Yes it the very edges of the case running down to the end of the lugs, there was a very small one cut on gens from the factory to stop the case being sharp and often this might get polished a little at services due to little dings on some, its just the BP GMT especially has overly shaped ones that cut to far in and then lose almost a mil on the lug to a polished surface. The chamfers were really only on the case with lug holes, and much less on the later 5 digits without lug holes, but BP seem to still cut them in, on the GMT's it is worse as I think they used an older model for the design spec that I think had larger chamfers (nicknamed the Sofia Loren, after here curvy shape) but there were not many made with that design, and i think this is where some of the more scalloped chamfers appear. they do look worse in close up pictures and are less noticeable in daily wear, apart from they tend to catch the light a little more.
BP cut Chamf on a 16710
Genuine 16710 Chamfer is cut much less into the shoulder
I think the Sub suffer less as they never really had the edges cut like that unless it was during servicing for a ding or the RSCA thought it need a polish and got carried away.
The look isnt all that a bad to the normal eye but leaves a lets defined edge.

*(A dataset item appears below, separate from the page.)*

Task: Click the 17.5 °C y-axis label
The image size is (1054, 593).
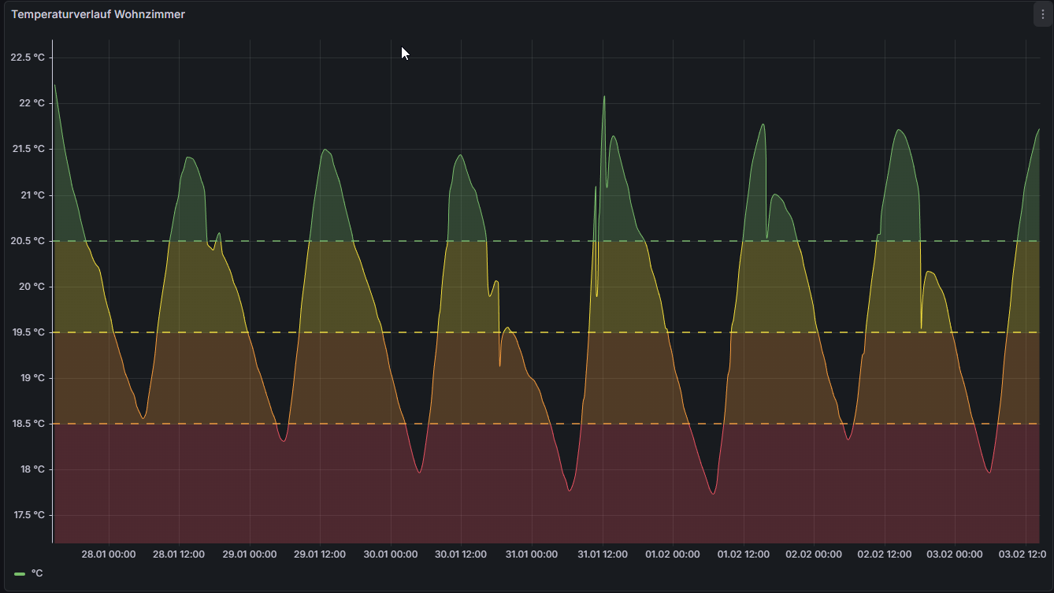Action: (x=32, y=515)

It wouldn't be so bad if the put in the lug holes as more of those cases had a little more of chamfer but nothing like BP cut in.

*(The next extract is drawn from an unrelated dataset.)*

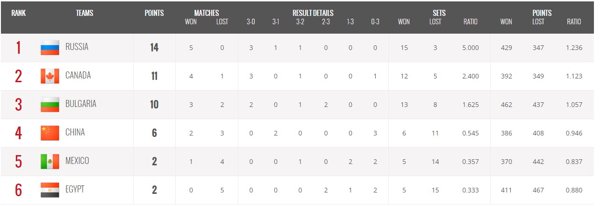The image size is (600, 206).
Task: Click the Mexico flag icon
Action: (x=50, y=162)
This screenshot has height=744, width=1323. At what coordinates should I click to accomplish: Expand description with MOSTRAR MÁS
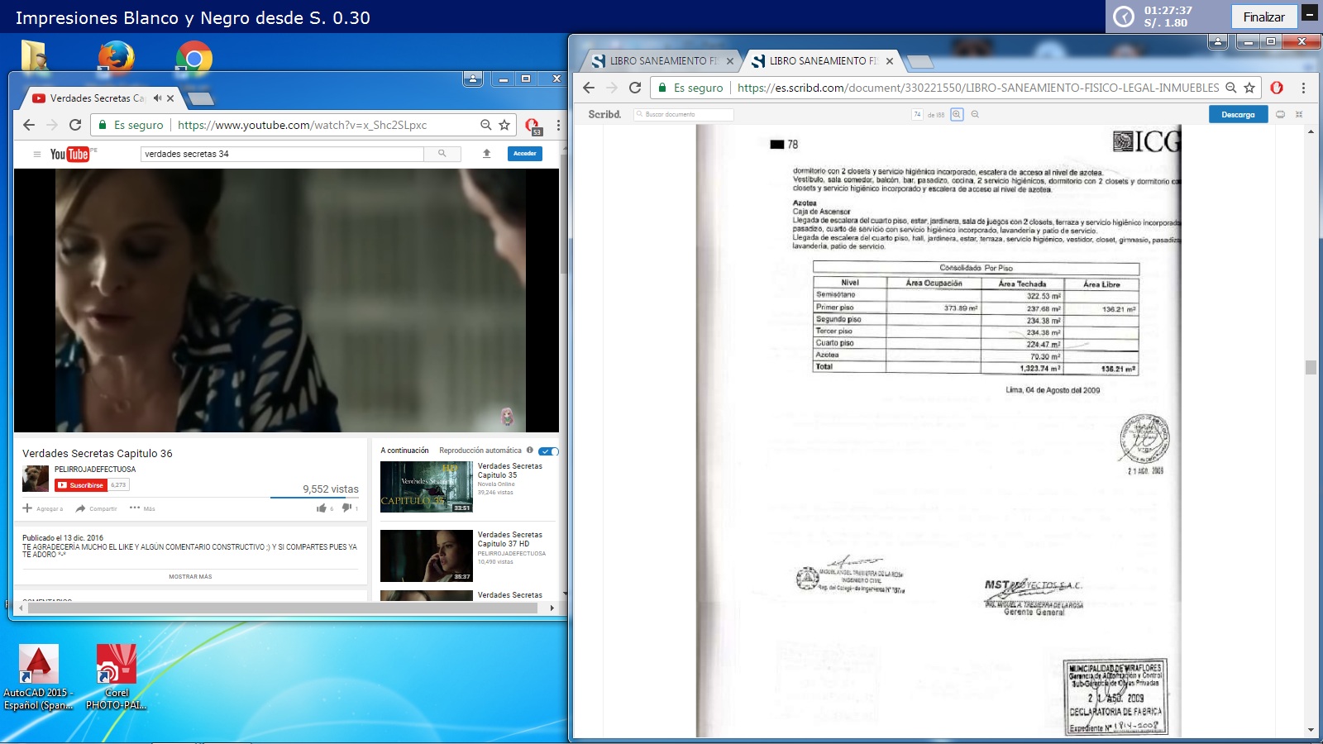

It just seems daft that BP are the only ones focusing on 5 digits models (which are really more attainable in the real world than the latest and greatest offer as most are double the price and hard to get hold off, so the 5 digits have more appeal, a little slicker on look too, but they fail on this minor little thing if they left it they would be almost perfect on first glance, under really close inspection not so much, I guess what annoys me more is this is something they actively do and not a limitation in manufacturing or parts, the case will come without them and then they cut them in when they dont need too. Ok rant over!